Take for instance the debut of Shakey the robot in 1966, the first mobile robot that used artificial intelligence to reason with its surroundings. Shakey was a product of the Stanford Artificial Intelligence Laboratory, and could perform tasks that required planning, route-finding, and the rearranging of simple objects. Shakey was named for his gait; he/she apparently walked with a slight wobble. In the 1970s, the world saw its first major advances in speech recognition—a component of a now vital field in AI referred to as natural-language processing (NLP)—by the United States’ Department of Defense’s DARPA Speech Understanding Program. This program eventually led to the creation of Carnegie Mellon’s HARPY system that was able to understand 1011 words, the approximate vocabulary of a three year old.   

After a brief period in the mid-1970s when the lack of interest in AI research declined, known as the first “AI Winter”, the 1980s saw its resurgence with the creation of the the Boltzmann machine by Geoffrey Hinton and Terry Sejnowski. The Boltzmann machine is “a network of symmetrically connected neuron-like units.” It’s an example of a neural network, and it was used by Hinton and Sejnowski to facilitate deep learning across a variety of use cases like sentiment analysis, voice recognition and fraud detection.

The onset of the 1990s saw the second AI Winter. The lofty goals of the 1980s were not met, systems proved too expensive to maintain, unable to learn and difficult to update. But, like a pendulum, Y2K saw things shift once again, especially at home in Canada: the University of Alberta launched the Alberta Innovates Centre for Machine Learning (AICML) in 2002; in 2004, CIFAR launched the Neural Computation and Adaptive Perception program, which worked to uncover how the brain converts sensory stimuli into information; and in 2006 came a breakthrough moment in deep learning. Geoffrey Hinton and colleague, Simon Osindero, developed an algorithm that allowed individual layers of neurons to be taught in a more effective way.

From there, things took off. 2010 saw a group of researchers from the University of Toronto—Navdeep Jaitly, Abdel-Rahman Mohamed, George Dahl and Geoffrey Hinton—uncover a major breakthrough in speech recognition (SR) that would later be integrated into Google’s SR technology. In 2011, IBM’s Watson won Jeopardy, beating champions, Ken Jennings and Brad Rutter. Element AI, founded by another of AI’s leading minds, Yoshua Bengio, was founded in 2016, putting AI at the forefront of solving business problems.

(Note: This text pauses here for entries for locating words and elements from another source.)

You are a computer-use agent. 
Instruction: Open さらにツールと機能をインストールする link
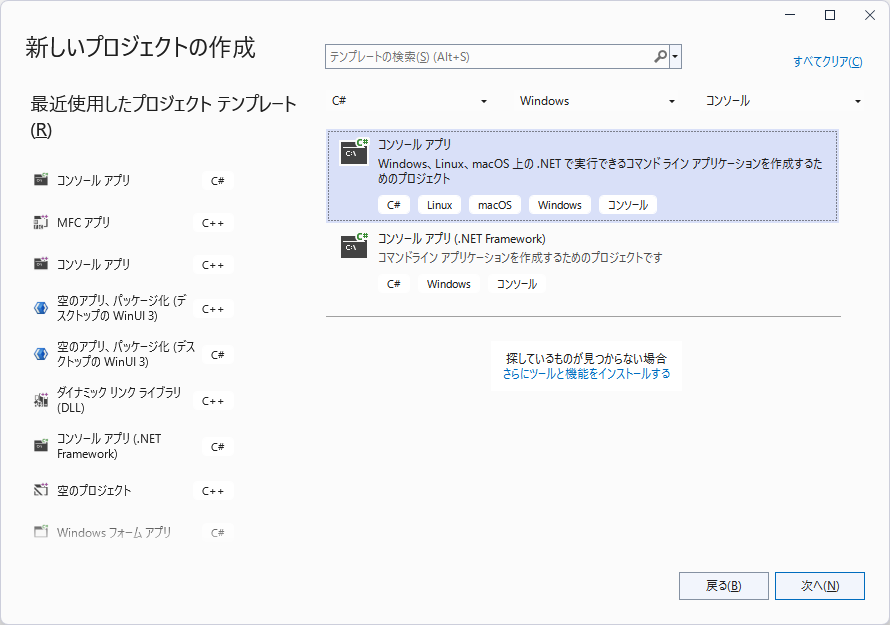click(x=586, y=374)
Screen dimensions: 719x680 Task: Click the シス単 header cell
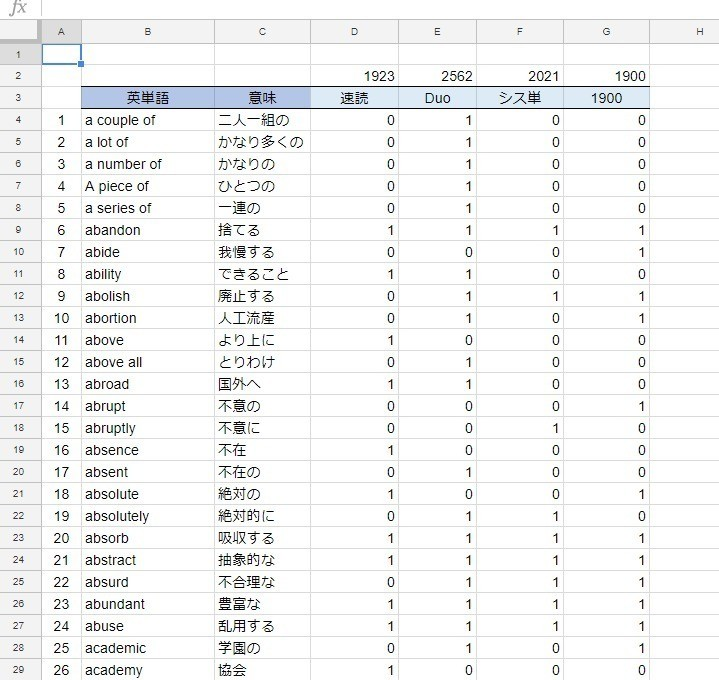(519, 98)
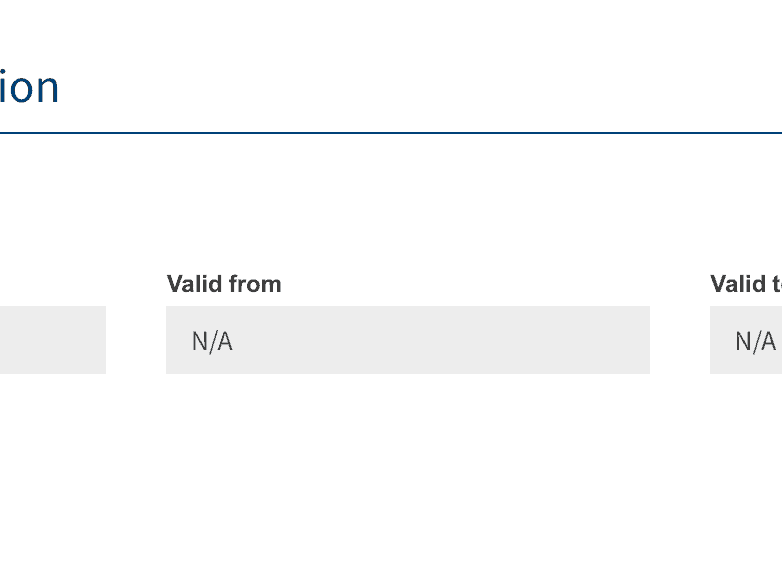Click the word "from" in Valid from label
The height and width of the screenshot is (561, 782).
[253, 284]
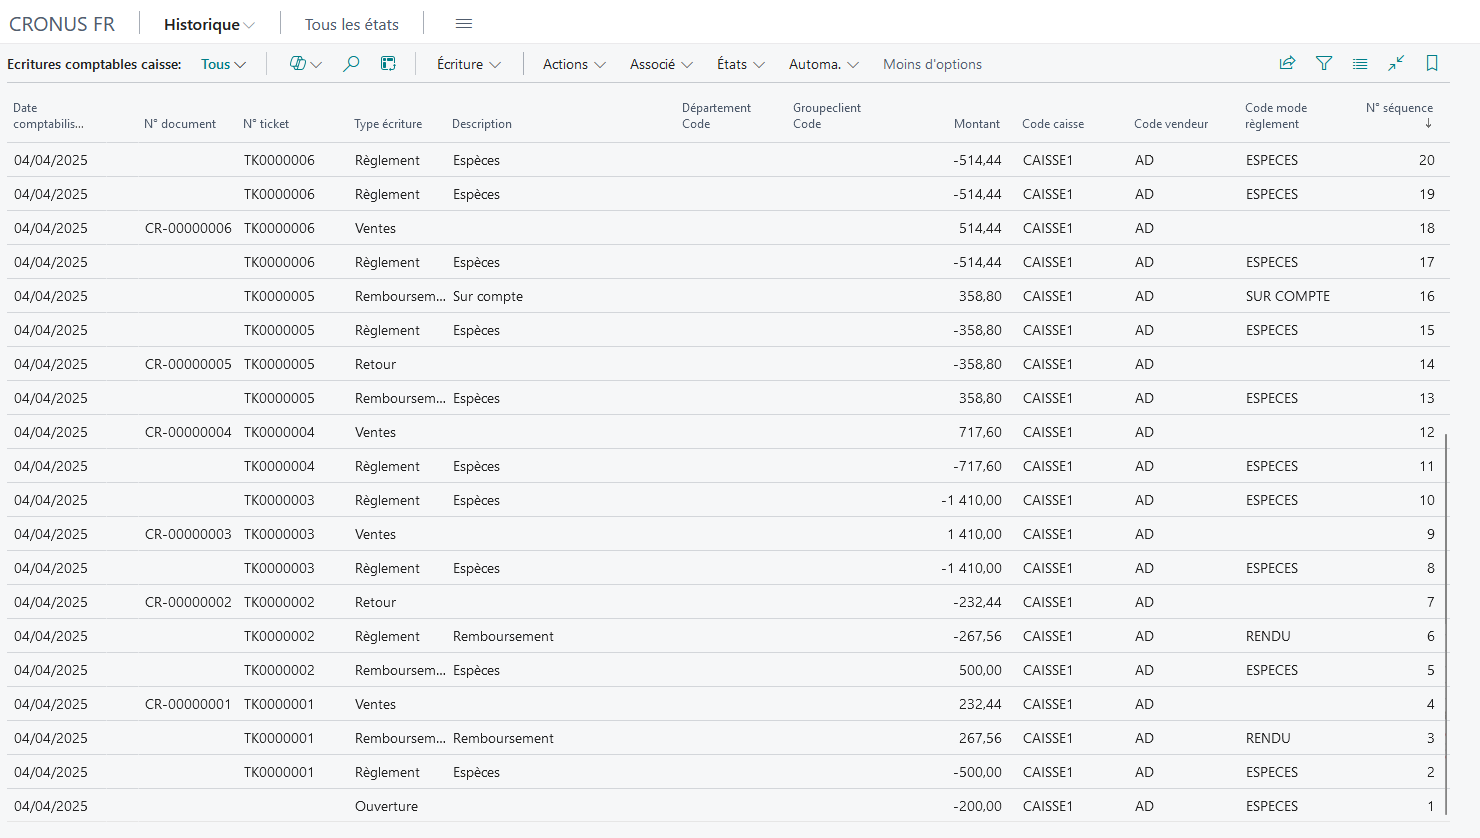This screenshot has height=838, width=1480.
Task: Click the search magnifier icon
Action: tap(351, 64)
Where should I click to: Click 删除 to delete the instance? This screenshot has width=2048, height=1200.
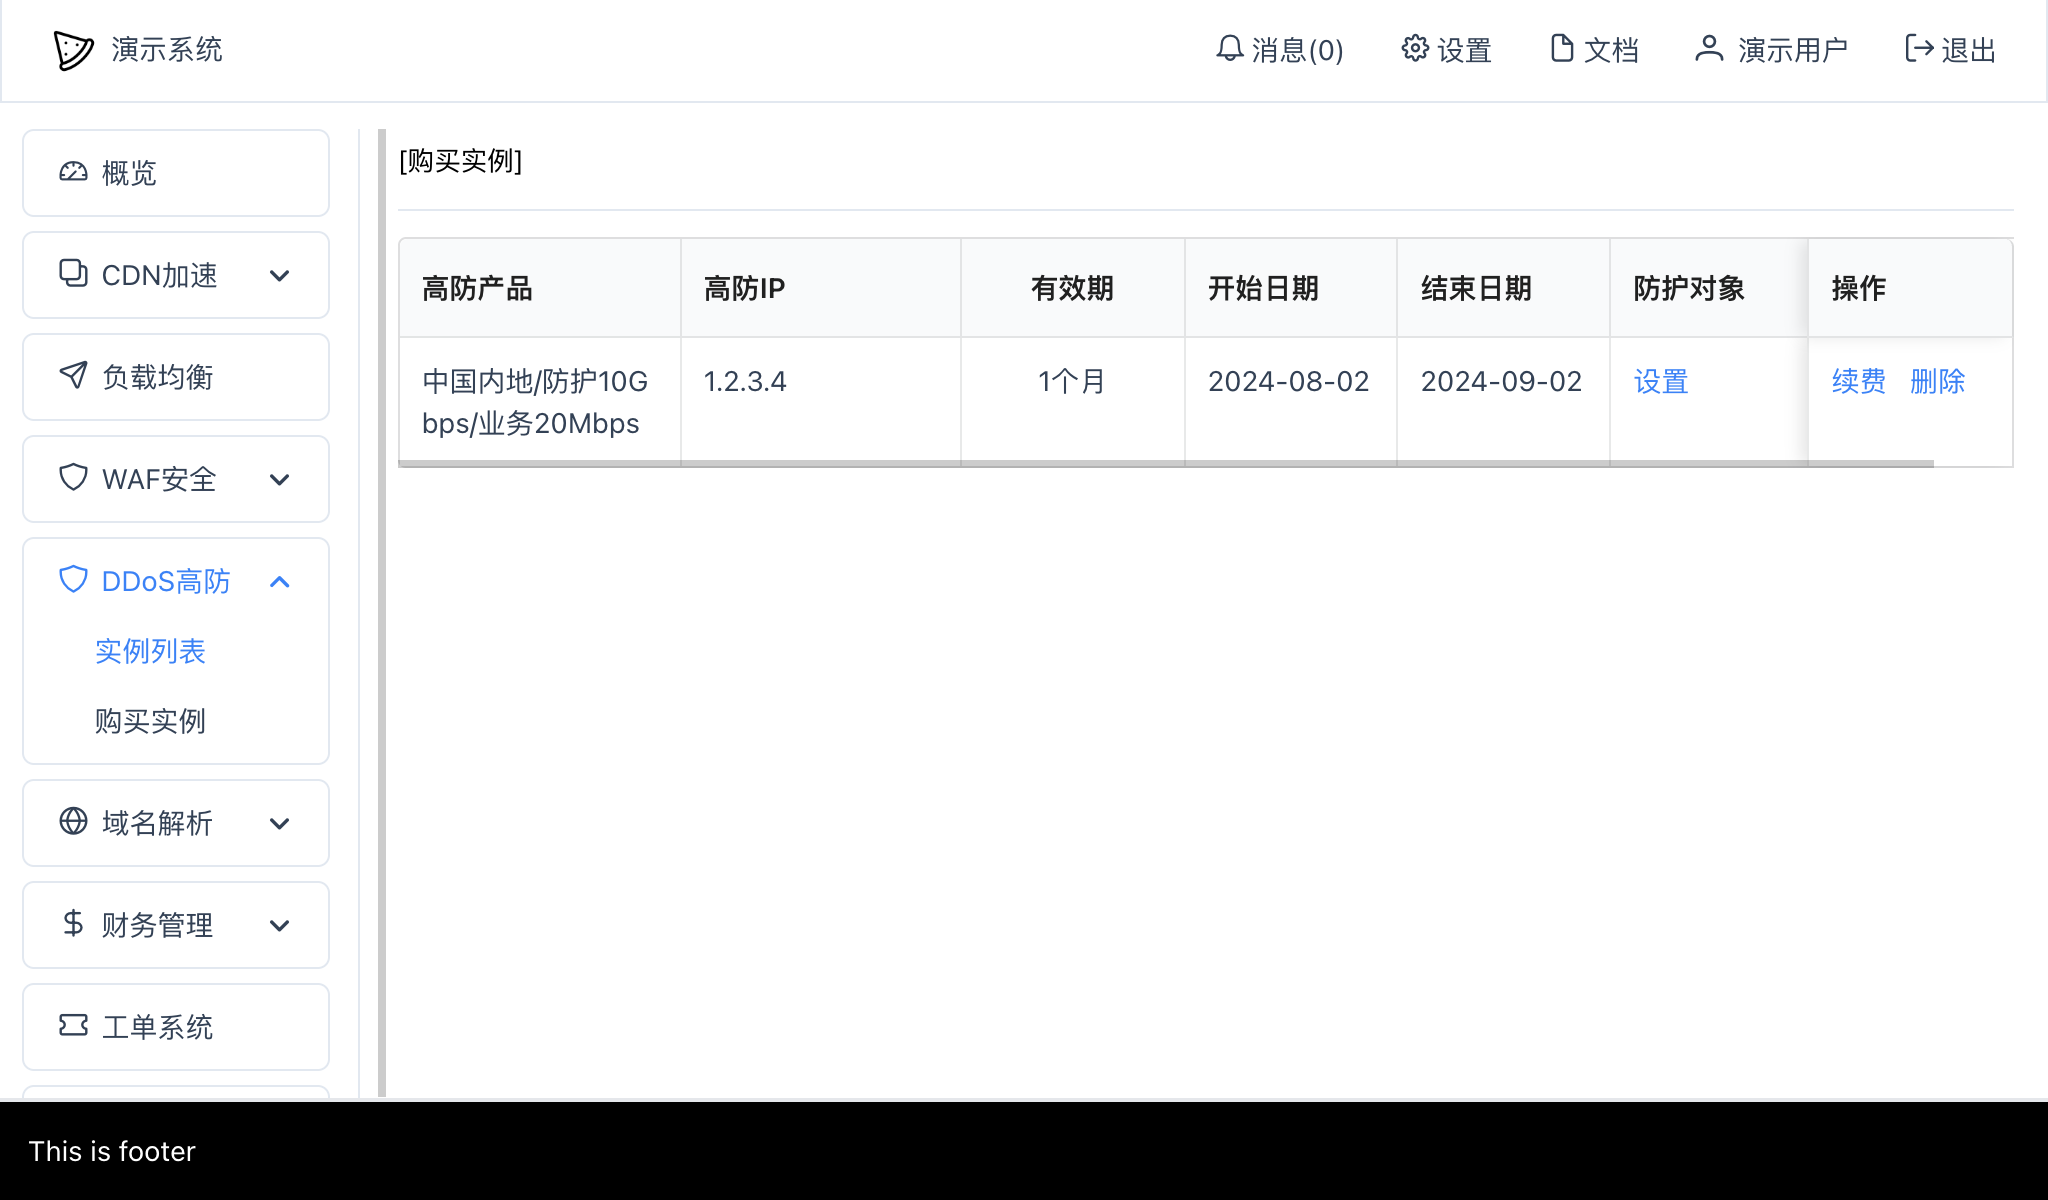[x=1938, y=381]
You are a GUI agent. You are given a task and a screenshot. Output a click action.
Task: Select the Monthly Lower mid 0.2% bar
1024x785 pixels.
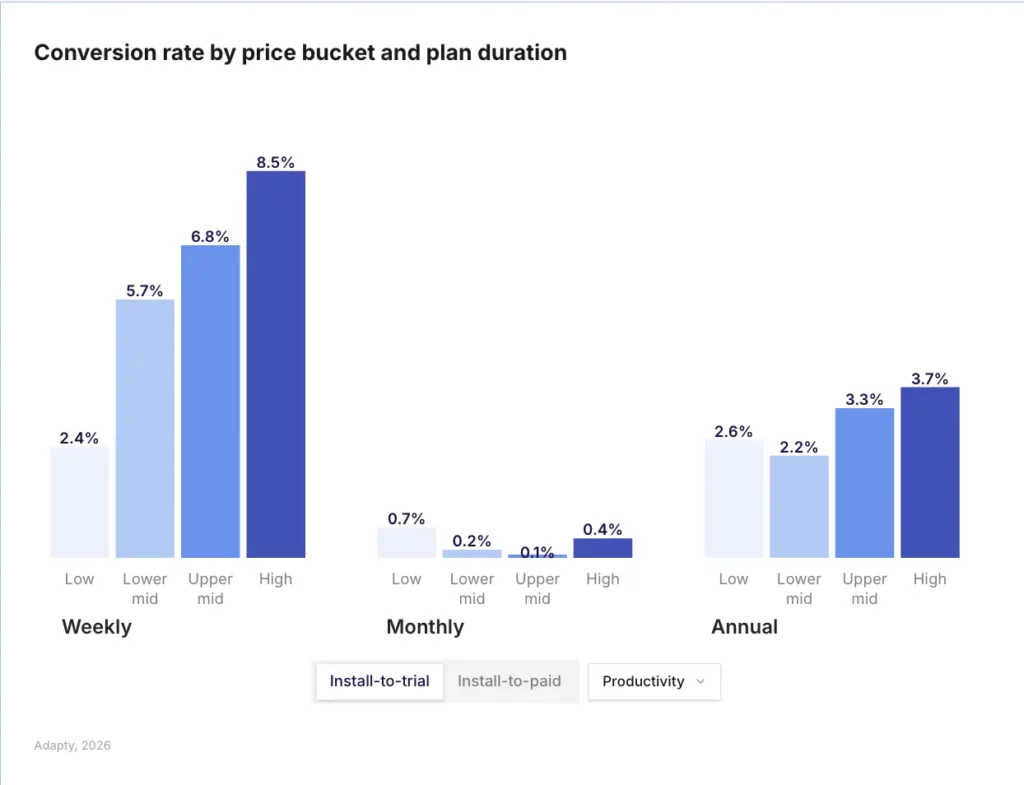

2017 was perhaps the most exciting year yet for Canadian AI: the federal government announced that they would be putting $950M towards developing superclusters of AI organizations and experts; NEXT Canada launched NextAI, the country’s first AI hub that was strictly concerned with the commercialization of artificial intelligence; Vector Institute launched out of Toronto’s MaRS Discovery District with Geoffrey Hinton as Chief Scientific Advisor; and Creative Destruction Lab launched the Quantum Machine Learning (QML) program, with the goal of creating more revenue-generating QML companies in Canada by 2022 than the rest of the world combined.

As we head in 2018, it’s clear that AI will lead the way in Canada’s technology sector; but with all of this innovation in artificial intelligence, machine learning and quantum computing, one thing remains constant: if mixed in just the right quantities, Kraft Dinner and Mr Noodles complement one another just fine.